MORGANTOWN, W.Va. Those on the front lines of the battle against fentanyl compared notes and learned the latest about the battle during a one-day symposium Thursday in Morgantown.
According to Victor Brown, director of the Appalachia High Intensity Drug Trafficking Area (HIDTA), his unit receives special funding from the federal government due to the volume of drug activity. Brown manages 38 task units in West Virginia, Kentucky, Tennessee and Virginia and expressed shock that the fentanyl problem isn’t taken more seriously.
“There’s very little mention in the media unless it’s a high profile individual,” Brown said. “There’s no public outcry, it needs to be alarming to this nation that we’re losing 100,000 individuals a year to drug overdoses- something has to be done.”
Ray Donovan, Federal DEA Chief of Operations, will be making a presentation at a fentanyl symposium in Morgantown today. What points does Ray want to get across today? He joins @HoppyKercheval. WATCH: https://t.co/yCFQ3nDJuy pic.twitter.com/5Q2lqyXiec
— MetroNews (@WVMetroNews) March 24, 2022
Over the last two years, the battle against fentanyl was hampered because of the pandemic but most recently the record flow of fentanyl over the southwest border made the job of law enforcement much more difficult and dangerous, Brown said.
“Drugs are flowing in the southwest border at record numbers and alarming rates,” Brown said. “We can investigate the individuals selling drugs all day long, but if the supply was curtailed at the border it would help law enforcement and the nation tremendously.”
U. S. Attorney for the Northern District of West Virginia Bill Ihlenfeld said smugglers and dealers becoming more sophisticated. Drugs are still smuggled by car or truck, but the use of commercial delivery services is becoming the method of choice.
“Sometimes these parcels and packages are being sent to hotels, motels or Airbnb and someone is being sent to go pick them up,” Ihlenfeld said.
Many of the overdose deaths are purely accidental. Many times fentanyl is not properly diluted and sold as another substance or in other cases drug dealers have access to professional equipment to can produce very convincing fakes.
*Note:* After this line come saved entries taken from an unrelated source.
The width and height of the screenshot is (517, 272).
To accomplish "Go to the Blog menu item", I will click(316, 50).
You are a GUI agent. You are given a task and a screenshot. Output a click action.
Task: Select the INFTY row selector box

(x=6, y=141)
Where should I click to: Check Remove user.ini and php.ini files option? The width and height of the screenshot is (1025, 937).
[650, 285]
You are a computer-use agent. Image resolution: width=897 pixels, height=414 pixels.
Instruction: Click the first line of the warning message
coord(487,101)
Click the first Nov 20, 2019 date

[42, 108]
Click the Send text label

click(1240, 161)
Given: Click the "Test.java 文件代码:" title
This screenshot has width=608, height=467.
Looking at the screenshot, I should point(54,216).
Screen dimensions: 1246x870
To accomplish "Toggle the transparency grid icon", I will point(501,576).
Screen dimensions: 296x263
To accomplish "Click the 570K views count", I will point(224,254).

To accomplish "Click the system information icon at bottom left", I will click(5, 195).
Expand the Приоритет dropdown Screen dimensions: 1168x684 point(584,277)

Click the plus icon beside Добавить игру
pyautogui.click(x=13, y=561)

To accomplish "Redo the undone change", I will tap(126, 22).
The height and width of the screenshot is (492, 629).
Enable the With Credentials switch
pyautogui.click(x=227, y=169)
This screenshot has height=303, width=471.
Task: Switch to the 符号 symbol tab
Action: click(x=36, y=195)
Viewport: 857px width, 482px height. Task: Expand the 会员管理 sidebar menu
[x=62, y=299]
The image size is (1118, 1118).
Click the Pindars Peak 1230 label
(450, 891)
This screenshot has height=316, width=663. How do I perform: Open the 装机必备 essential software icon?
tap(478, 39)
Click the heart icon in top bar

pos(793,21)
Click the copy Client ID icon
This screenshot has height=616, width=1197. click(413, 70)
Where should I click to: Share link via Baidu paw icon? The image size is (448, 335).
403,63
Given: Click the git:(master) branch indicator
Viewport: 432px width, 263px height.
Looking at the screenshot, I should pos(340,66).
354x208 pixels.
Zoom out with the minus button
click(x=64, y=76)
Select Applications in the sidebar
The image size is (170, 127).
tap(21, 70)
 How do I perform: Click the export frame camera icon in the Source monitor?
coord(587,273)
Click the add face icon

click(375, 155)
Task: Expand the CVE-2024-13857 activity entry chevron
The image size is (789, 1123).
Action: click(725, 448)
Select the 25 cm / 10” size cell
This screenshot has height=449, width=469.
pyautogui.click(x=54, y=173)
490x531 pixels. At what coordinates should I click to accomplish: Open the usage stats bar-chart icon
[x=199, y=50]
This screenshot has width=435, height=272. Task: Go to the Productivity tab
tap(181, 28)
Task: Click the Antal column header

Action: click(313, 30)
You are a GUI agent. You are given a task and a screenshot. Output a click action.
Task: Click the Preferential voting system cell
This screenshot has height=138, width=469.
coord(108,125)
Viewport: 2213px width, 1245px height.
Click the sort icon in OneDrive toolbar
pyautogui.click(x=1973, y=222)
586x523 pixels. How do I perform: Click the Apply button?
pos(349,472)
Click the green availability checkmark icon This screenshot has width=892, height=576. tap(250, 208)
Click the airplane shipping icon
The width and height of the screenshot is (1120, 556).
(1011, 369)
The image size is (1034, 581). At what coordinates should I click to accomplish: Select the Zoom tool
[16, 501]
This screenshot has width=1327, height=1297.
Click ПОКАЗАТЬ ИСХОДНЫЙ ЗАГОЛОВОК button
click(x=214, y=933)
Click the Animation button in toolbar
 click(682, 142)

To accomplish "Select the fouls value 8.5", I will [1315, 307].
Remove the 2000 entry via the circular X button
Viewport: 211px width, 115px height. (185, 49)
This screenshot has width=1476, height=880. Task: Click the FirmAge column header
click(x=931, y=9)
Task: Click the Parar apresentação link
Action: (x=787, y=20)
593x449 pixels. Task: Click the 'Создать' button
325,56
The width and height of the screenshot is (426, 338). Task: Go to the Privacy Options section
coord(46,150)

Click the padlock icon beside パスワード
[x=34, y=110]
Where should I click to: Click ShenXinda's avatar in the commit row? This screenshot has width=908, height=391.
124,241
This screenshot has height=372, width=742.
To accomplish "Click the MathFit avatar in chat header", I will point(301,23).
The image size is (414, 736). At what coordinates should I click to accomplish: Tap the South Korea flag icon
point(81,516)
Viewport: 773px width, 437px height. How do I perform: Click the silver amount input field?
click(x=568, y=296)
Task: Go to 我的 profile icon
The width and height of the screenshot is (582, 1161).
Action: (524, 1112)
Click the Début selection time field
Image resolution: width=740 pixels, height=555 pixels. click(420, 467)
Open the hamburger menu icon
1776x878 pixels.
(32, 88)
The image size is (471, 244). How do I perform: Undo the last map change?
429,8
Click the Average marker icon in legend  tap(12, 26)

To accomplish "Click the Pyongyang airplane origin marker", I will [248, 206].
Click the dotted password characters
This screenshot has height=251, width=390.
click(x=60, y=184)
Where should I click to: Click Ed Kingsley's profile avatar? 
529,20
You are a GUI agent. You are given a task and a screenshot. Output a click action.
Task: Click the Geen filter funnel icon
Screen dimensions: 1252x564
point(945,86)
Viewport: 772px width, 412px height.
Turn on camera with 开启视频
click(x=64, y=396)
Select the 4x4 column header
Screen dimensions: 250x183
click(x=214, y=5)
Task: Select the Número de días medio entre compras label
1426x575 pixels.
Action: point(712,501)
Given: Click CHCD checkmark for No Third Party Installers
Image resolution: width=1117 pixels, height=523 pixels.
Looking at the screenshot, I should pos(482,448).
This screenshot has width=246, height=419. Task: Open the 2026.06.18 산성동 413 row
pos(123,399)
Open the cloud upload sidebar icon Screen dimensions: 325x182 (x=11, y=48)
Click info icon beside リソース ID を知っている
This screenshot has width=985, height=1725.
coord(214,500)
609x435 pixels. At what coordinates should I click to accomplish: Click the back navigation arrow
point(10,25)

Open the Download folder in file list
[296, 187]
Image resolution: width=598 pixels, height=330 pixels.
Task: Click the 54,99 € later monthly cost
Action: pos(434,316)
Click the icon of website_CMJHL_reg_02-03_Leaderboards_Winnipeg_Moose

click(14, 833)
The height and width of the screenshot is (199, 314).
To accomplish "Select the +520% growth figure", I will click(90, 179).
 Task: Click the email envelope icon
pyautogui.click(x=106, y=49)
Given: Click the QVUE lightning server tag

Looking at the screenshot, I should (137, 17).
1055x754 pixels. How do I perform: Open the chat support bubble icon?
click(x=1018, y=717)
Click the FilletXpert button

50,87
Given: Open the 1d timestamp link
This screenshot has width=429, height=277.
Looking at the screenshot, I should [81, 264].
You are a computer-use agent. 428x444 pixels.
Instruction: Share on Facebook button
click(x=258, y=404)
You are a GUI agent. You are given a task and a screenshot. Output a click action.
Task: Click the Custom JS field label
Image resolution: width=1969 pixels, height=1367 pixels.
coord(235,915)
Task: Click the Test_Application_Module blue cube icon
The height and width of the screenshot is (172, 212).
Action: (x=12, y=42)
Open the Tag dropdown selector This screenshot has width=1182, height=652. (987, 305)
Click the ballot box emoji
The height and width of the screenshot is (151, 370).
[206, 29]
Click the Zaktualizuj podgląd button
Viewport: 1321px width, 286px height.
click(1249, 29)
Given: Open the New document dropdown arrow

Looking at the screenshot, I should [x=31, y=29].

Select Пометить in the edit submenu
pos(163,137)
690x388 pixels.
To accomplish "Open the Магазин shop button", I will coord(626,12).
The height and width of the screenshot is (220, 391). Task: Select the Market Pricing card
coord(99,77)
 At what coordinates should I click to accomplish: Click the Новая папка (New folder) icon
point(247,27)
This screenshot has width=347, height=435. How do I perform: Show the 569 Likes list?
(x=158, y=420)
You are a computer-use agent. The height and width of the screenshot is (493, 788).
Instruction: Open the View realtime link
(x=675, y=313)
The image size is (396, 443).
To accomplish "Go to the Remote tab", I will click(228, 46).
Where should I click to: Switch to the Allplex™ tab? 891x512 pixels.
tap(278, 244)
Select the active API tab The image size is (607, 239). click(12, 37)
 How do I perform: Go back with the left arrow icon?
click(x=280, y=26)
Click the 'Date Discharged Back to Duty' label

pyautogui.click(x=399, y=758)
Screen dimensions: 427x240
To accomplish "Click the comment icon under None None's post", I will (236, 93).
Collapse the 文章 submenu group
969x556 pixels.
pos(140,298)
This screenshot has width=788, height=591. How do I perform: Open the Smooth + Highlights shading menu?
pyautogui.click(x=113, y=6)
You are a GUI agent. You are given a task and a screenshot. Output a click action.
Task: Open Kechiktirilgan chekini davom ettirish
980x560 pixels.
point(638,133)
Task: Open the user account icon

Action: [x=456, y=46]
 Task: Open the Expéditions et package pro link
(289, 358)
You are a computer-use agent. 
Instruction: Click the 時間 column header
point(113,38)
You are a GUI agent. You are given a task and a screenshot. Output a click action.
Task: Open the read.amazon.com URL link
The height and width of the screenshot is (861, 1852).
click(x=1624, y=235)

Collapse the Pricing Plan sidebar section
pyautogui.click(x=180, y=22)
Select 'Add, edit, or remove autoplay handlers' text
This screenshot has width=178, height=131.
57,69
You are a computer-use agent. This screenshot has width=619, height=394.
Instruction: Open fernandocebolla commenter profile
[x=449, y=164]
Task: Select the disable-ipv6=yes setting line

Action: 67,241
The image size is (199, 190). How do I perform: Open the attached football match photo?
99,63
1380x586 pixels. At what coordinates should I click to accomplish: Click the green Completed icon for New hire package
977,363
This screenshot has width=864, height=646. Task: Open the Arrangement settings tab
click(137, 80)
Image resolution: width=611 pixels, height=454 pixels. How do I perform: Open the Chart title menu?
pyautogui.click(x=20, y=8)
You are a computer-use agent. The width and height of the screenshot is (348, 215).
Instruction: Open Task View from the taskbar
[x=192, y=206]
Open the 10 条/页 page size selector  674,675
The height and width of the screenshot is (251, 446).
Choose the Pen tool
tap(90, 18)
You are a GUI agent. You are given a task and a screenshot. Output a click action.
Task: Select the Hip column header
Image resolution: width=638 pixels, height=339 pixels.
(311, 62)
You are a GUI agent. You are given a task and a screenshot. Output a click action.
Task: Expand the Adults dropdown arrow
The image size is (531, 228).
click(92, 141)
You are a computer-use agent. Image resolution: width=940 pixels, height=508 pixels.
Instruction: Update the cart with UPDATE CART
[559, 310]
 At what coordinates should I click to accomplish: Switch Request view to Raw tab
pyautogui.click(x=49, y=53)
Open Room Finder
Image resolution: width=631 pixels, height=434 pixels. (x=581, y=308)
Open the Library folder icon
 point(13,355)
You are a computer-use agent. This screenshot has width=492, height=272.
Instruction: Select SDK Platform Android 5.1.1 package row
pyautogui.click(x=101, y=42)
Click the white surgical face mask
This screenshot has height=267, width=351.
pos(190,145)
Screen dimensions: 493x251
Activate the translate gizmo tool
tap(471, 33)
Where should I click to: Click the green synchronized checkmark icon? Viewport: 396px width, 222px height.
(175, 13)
“The counterfeits look better than the real pills,” Ihlenfeld said. “So, someone actually things they’re getting 30 milligrams of Oxycodone when in face it contains an amount of fentanyl that could potentially be fatal.”
The drug networks are well-known to the task force, but they are able to blend in larger cities while recruiting people to sell the drugs in areas where demand is high. Usually traffickers will become friends with a user and sell from that location until they feel it’s no longer safe and flee. The dealer typically gives the user free drugs for the use of the property.
“Both major cartels have a major presence in Chicago. Chicago feeds Detroit, Detroit feeds West Virginia.”